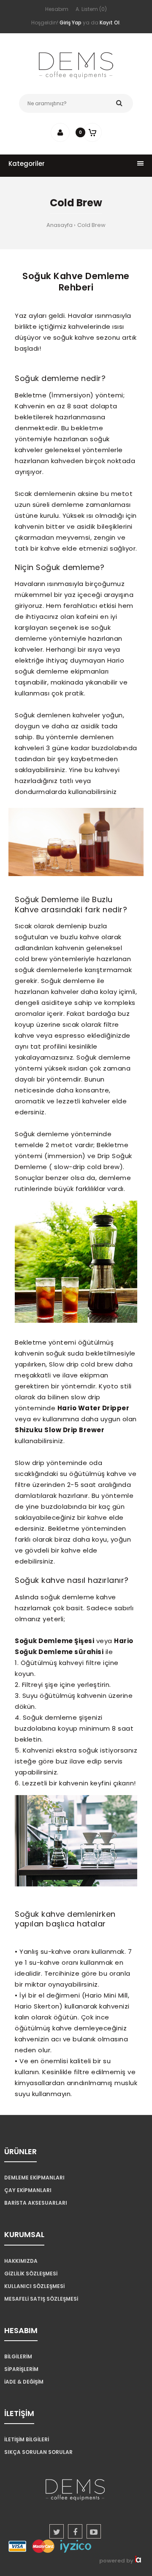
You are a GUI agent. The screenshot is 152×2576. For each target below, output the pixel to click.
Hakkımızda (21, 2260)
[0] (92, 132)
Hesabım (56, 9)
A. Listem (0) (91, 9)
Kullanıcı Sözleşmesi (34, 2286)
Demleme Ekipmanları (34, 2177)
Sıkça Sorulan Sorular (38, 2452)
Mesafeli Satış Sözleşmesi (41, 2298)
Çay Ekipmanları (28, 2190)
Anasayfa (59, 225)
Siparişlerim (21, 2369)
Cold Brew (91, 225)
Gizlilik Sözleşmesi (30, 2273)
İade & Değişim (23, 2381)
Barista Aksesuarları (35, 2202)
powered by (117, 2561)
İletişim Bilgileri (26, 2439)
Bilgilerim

----

Goal of the exercise -> The count alone is wanted: how many lines above hold the string "Ekipmanları"?

Written response -> 2